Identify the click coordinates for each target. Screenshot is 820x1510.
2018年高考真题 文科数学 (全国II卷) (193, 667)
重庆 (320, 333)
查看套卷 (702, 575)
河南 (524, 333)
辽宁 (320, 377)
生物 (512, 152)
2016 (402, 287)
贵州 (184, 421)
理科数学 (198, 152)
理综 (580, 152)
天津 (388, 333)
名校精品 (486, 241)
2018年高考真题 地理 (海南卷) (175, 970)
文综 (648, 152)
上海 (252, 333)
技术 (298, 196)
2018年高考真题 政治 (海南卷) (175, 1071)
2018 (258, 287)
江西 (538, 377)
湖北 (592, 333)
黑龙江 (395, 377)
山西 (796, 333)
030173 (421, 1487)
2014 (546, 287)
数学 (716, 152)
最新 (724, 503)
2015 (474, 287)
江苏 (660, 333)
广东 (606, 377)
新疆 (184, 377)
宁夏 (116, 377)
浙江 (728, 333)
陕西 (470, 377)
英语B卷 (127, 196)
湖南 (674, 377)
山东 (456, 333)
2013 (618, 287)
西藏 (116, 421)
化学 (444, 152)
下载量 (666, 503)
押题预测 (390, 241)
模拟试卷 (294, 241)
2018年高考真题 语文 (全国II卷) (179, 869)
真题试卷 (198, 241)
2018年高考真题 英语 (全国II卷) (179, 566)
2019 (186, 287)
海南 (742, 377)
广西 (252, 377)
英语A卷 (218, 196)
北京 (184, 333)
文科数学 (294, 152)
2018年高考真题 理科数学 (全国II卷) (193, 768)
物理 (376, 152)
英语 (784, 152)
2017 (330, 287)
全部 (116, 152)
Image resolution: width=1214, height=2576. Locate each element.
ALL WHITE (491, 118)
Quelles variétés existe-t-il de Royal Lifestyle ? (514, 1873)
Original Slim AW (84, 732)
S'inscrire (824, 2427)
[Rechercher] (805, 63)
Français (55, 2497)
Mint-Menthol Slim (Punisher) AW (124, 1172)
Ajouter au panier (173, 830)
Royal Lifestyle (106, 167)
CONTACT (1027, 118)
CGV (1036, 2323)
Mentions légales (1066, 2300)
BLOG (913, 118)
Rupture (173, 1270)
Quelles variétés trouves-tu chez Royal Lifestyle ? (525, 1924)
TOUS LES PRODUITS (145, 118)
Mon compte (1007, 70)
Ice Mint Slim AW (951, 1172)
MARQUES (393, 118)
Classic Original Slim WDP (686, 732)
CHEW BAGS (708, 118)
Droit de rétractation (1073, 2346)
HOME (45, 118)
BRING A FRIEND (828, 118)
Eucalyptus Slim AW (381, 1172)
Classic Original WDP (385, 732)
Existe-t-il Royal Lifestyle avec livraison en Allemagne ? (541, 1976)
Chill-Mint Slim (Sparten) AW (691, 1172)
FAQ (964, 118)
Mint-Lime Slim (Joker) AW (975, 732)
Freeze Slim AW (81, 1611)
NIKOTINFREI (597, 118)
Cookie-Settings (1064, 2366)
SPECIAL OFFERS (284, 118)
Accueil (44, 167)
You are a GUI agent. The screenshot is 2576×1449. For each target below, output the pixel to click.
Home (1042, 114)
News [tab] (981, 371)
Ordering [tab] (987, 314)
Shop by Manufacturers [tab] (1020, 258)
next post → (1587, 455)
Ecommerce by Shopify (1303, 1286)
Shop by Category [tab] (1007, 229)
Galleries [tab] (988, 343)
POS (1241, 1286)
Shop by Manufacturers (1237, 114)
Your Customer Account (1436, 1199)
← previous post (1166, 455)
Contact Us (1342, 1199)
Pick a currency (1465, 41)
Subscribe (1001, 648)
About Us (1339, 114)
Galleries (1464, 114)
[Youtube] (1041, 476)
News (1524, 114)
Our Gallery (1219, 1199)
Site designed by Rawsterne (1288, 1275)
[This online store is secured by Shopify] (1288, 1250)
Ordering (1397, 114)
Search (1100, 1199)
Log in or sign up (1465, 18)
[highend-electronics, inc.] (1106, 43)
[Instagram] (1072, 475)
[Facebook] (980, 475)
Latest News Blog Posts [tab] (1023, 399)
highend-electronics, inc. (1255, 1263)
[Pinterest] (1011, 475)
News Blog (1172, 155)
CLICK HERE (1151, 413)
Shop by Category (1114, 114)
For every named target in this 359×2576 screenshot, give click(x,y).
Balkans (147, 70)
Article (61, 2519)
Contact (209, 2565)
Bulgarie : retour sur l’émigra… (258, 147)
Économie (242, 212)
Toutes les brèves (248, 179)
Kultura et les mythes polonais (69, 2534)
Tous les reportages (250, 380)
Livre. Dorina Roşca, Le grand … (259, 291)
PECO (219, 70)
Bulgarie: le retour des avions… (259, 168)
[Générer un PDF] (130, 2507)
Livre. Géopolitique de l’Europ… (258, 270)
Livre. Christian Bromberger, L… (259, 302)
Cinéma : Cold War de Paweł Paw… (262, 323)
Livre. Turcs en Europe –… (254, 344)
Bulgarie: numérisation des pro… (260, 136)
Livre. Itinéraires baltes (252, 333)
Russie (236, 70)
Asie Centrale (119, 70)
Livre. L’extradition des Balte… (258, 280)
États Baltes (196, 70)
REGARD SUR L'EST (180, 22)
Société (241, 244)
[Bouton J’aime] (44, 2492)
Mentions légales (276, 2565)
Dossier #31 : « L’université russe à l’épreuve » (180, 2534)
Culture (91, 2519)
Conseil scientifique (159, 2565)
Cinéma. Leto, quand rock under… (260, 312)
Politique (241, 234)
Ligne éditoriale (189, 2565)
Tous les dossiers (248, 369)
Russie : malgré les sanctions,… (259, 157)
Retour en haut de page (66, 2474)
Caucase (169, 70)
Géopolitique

* What the exercise asks: Reproduce each entry above without a single difference.

* Output below:
Identify the click coordinates for each target. Screenshot is 820x1510.
2018年高考真题 文科数学 (全国II卷) (193, 667)
重庆 (320, 333)
查看套卷 (702, 575)
河南 (524, 333)
辽宁 (320, 377)
生物 (512, 152)
2016 (402, 287)
贵州 (184, 421)
理科数学 (198, 152)
理综 (580, 152)
天津 (388, 333)
名校精品 (486, 241)
2018年高考真题 地理 (海南卷) (175, 970)
文综 (648, 152)
上海 (252, 333)
技术 (298, 196)
2018年高考真题 政治 (海南卷) (175, 1071)
2018 (258, 287)
江西 (538, 377)
湖北 (592, 333)
黑龙江 (395, 377)
山西 (796, 333)
030173 (421, 1487)
2014 (546, 287)
数学 (716, 152)
最新 (724, 503)
2015 (474, 287)
江苏 (660, 333)
广东 (606, 377)
新疆 (184, 377)
宁夏 (116, 377)
浙江 (728, 333)
陕西 (470, 377)
英语B卷 (127, 196)
湖南 (674, 377)
山东 (456, 333)
2013 (618, 287)
西藏 (116, 421)
化学 (444, 152)
下载量 (666, 503)
押题预测 (390, 241)
模拟试卷 (294, 241)
2018年高考真题 语文 (全国II卷) (179, 869)
真题试卷 (198, 241)
2018年高考真题 英语 (全国II卷) (179, 566)
2019 (186, 287)
海南 (742, 377)
广西 (252, 377)
英语A卷 (218, 196)
北京 (184, 333)
文科数学 (294, 152)
2018年高考真题 理科数学 (全国II卷) (193, 768)
物理 (376, 152)
英语 (784, 152)
2017 (330, 287)
全部 (116, 152)
Image resolution: width=1214, height=2576. Locate each element.
ALL WHITE (491, 118)
Quelles variétés existe-t-il de Royal Lifestyle ? (514, 1873)
Original Slim AW (84, 732)
S'inscrire (824, 2427)
[Rechercher] (805, 63)
Français (55, 2497)
Mint-Menthol Slim (Punisher) AW (124, 1172)
Ajouter au panier (173, 830)
Royal Lifestyle (106, 167)
CONTACT (1027, 118)
CGV (1036, 2323)
Mentions légales (1066, 2300)
BLOG (913, 118)
Rupture (173, 1270)
Quelles variétés trouves-tu chez Royal Lifestyle ? (525, 1924)
TOUS LES PRODUITS (145, 118)
Mon compte (1007, 70)
Ice Mint Slim AW (951, 1172)
MARQUES (393, 118)
Classic Original Slim WDP (686, 732)
CHEW BAGS (708, 118)
Droit de rétractation (1073, 2346)
HOME (45, 118)
BRING A FRIEND (828, 118)
Eucalyptus Slim AW (381, 1172)
Classic Original WDP (385, 732)
Existe-t-il Royal Lifestyle avec livraison en Allemagne ? (541, 1976)
Chill-Mint Slim (Sparten) AW (691, 1172)
FAQ (964, 118)
Mint-Lime Slim (Joker) AW (975, 732)
Freeze Slim AW (81, 1611)
NIKOTINFREI (597, 118)
Cookie-Settings (1064, 2366)
SPECIAL OFFERS (284, 118)
Accueil (44, 167)
You are a GUI agent. The screenshot is 2576×1449. For each target below, output the pixel to click.
Home (1042, 114)
News [tab] (981, 371)
Ordering [tab] (987, 314)
Shop by Manufacturers [tab] (1020, 258)
next post → (1587, 455)
Ecommerce by Shopify (1303, 1286)
Shop by Category [tab] (1007, 229)
Galleries [tab] (988, 343)
POS (1241, 1286)
Shop by Manufacturers (1237, 114)
Your Customer Account (1436, 1199)
← previous post (1166, 455)
Contact Us (1342, 1199)
Pick a currency (1465, 41)
Subscribe (1001, 648)
About Us (1339, 114)
Galleries (1464, 114)
[Youtube] (1041, 476)
News (1524, 114)
Our Gallery (1219, 1199)
Site designed by Rawsterne (1288, 1275)
[This online store is secured by Shopify] (1288, 1250)
Ordering (1397, 114)
Search (1100, 1199)
Log in or sign up (1465, 18)
[highend-electronics, inc.] (1106, 43)
[Instagram] (1072, 475)
[Facebook] (980, 475)
Latest News Blog Posts [tab] (1023, 399)
highend-electronics, inc. (1255, 1263)
[Pinterest] (1011, 475)
News Blog (1172, 155)
CLICK HERE (1151, 413)
Shop by Category (1114, 114)
For every named target in this 359×2576 screenshot, give click(x,y).
Balkans (147, 70)
Article (61, 2519)
Contact (209, 2565)
Bulgarie : retour sur l’émigra… (258, 147)
Économie (242, 212)
Toutes les brèves (248, 179)
Kultura et les mythes polonais (69, 2534)
Tous les reportages (250, 380)
Livre. Dorina Roşca, Le grand … (259, 291)
PECO (219, 70)
Bulgarie: le retour des avions… (259, 168)
[Générer un PDF] (130, 2507)
Livre. Géopolitique de l’Europ… (258, 270)
Livre. Christian Bromberger, L… (259, 302)
Cinéma : Cold War de Paweł Paw… (262, 323)
Livre. Turcs en Europe –… (254, 344)
Bulgarie: numérisation des pro… (260, 136)
Livre. Itinéraires baltes (252, 333)
Russie (236, 70)
Asie Centrale (119, 70)
Livre. L’extradition des Balte… (258, 280)
États Baltes (196, 70)
REGARD SUR L'EST (180, 22)
Société (241, 244)
[Bouton J’aime] (44, 2492)
Mentions légales (276, 2565)
Dossier #31 : « L’université russe à l’épreuve » (180, 2534)
Culture (91, 2519)
Conseil scientifique (159, 2565)
Cinéma. Leto, quand rock under… (260, 312)
Politique (241, 234)
Ligne éditoriale (189, 2565)
Tous les dossiers (248, 369)
Russie : malgré les sanctions,… (259, 157)
Retour en haut de page (66, 2474)
Caucase (169, 70)
Géopolitique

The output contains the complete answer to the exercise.